[Collected data entries]
---------------

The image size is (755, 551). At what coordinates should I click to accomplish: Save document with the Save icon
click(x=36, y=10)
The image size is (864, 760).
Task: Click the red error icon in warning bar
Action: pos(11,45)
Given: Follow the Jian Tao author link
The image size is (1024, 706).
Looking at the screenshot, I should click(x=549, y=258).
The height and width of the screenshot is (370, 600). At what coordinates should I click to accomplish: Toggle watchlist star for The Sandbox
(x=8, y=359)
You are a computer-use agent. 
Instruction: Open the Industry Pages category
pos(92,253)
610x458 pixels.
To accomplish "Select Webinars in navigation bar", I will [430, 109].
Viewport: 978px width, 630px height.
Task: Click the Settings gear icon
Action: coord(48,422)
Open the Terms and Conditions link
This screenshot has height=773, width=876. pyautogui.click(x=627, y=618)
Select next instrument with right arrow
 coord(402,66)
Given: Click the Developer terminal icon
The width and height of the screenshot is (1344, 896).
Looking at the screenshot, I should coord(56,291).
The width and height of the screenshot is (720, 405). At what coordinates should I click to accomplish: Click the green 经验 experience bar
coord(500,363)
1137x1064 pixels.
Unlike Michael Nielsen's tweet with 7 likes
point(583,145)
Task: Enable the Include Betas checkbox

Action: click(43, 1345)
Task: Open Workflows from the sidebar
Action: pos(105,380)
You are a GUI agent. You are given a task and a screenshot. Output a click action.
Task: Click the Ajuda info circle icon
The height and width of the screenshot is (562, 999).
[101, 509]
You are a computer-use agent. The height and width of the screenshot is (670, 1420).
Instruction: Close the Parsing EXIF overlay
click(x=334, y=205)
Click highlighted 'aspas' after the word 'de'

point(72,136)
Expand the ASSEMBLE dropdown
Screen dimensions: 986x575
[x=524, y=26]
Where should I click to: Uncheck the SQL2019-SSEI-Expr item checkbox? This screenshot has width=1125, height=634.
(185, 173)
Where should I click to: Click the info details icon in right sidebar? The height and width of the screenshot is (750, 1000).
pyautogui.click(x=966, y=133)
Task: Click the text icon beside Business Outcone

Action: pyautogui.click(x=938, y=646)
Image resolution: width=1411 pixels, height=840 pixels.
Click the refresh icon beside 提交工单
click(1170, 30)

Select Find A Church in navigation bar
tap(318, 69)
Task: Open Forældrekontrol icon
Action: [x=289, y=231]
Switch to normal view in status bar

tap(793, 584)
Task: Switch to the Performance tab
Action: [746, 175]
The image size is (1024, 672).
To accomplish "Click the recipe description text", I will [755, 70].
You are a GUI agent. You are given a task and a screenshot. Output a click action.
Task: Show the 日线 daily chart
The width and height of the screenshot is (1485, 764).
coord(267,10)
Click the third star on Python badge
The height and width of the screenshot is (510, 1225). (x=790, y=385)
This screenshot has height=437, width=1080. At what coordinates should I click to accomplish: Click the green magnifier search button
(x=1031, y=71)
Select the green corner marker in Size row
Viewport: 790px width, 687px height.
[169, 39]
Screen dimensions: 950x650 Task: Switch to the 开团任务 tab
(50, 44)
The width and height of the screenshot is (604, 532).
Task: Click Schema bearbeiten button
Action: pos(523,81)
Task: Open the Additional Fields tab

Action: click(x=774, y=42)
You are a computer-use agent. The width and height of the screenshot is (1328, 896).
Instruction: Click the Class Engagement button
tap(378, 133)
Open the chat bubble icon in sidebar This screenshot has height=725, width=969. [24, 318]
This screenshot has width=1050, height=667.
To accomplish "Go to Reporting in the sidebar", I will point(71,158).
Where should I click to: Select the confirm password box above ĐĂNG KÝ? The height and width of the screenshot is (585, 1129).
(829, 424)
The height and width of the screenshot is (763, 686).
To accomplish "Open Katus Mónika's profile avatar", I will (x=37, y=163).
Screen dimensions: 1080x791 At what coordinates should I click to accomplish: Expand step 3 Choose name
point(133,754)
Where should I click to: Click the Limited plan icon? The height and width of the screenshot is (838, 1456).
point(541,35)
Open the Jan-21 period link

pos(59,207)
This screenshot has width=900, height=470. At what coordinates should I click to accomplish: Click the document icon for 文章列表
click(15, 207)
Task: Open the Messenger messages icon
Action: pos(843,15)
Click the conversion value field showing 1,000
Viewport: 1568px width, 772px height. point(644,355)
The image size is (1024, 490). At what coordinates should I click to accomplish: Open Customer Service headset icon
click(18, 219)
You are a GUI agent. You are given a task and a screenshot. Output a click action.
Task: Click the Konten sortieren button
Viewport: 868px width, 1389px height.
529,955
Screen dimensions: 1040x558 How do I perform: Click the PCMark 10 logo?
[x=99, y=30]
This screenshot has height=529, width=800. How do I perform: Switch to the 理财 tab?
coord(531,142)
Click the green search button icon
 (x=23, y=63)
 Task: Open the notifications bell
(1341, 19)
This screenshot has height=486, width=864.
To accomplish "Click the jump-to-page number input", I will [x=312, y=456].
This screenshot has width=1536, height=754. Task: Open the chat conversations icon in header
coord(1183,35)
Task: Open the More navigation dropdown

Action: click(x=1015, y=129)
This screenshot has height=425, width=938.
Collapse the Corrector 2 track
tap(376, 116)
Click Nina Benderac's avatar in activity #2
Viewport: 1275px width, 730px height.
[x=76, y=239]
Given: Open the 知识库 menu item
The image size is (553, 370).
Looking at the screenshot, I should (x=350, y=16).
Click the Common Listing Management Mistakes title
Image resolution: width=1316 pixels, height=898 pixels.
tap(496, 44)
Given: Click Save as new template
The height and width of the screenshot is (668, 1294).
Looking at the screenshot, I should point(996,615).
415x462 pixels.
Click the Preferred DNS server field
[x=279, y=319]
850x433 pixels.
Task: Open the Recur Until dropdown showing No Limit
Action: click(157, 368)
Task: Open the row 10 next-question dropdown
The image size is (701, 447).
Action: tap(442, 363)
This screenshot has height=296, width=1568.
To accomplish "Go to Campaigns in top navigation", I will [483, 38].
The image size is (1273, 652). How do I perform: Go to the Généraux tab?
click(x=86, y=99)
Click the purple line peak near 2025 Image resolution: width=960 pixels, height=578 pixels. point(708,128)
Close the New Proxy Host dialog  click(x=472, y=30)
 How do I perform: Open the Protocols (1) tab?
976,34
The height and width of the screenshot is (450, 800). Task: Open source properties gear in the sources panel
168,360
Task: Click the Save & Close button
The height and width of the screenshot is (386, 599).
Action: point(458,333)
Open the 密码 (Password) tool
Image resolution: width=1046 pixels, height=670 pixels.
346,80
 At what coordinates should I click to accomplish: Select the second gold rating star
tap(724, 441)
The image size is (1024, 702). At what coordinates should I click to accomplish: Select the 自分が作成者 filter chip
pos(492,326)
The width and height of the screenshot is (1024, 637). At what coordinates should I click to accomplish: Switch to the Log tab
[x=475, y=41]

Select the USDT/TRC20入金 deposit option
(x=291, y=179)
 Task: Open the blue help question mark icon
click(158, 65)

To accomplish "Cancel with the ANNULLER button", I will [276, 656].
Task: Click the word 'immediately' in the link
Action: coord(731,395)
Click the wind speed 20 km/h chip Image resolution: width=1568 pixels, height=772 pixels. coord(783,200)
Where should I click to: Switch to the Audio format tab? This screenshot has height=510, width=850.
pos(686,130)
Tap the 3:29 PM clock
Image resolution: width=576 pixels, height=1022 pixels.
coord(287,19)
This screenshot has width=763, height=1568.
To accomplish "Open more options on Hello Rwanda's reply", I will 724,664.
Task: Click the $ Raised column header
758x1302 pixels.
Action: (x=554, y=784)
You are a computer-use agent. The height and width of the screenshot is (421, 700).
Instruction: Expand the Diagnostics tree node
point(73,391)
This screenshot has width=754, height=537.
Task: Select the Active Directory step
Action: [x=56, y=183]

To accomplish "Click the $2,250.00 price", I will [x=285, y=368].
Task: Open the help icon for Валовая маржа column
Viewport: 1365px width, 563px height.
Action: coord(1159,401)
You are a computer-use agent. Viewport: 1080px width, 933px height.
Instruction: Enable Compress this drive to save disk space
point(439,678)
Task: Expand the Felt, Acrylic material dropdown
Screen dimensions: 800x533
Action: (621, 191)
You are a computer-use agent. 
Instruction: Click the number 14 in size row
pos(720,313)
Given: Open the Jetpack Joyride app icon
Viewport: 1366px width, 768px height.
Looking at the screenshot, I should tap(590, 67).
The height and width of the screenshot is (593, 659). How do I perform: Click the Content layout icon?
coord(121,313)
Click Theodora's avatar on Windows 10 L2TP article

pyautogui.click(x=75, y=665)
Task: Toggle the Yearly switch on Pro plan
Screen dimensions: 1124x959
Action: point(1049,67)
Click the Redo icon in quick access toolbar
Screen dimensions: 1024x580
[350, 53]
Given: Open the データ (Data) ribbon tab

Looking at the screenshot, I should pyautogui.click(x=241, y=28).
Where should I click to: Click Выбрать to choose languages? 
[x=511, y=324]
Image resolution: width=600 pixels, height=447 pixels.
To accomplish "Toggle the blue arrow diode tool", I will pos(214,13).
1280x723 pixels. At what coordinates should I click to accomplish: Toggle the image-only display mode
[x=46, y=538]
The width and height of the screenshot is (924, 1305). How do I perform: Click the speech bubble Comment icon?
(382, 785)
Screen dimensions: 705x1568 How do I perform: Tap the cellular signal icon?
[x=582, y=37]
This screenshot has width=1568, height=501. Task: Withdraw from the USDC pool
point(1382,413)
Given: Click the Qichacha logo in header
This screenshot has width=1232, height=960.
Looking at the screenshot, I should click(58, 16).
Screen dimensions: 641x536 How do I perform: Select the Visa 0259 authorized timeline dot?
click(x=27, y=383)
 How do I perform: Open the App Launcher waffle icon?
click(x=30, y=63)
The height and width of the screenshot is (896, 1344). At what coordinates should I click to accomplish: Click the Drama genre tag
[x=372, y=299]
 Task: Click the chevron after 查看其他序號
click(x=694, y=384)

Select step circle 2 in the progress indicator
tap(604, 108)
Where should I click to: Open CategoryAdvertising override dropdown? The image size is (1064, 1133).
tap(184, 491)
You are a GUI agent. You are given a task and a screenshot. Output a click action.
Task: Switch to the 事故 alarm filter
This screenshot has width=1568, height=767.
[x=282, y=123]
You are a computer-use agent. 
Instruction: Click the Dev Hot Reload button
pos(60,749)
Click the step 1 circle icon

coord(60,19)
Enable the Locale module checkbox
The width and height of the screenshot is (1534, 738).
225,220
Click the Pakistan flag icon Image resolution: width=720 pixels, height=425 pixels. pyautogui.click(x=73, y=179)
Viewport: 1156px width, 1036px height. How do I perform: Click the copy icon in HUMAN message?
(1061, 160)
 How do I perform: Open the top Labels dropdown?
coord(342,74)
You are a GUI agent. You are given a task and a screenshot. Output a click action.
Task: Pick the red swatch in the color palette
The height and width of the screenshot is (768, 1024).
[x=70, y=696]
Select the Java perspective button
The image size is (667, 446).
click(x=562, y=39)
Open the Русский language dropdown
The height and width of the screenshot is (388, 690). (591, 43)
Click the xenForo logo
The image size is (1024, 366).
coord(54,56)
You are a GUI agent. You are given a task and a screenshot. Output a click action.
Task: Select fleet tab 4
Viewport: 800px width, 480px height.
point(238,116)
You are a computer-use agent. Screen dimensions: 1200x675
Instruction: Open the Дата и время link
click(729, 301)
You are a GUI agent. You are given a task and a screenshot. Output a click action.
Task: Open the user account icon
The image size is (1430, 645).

---------------

— What the task asks —
All lines from the one that holds "Task: Select fleet tab 4" to the end of the entries above must be transcribed exactly, both ends included, and no others.

— Answer section —
Task: Select fleet tab 4
Viewport: 800px width, 480px height.
point(238,116)
You are a computer-use agent. Screen dimensions: 1200x675
Instruction: Open the Дата и время link
click(729, 301)
You are a GUI agent. You are given a task and a screenshot. Output a click action.
Task: Open the user account icon
The image size is (1430, 645).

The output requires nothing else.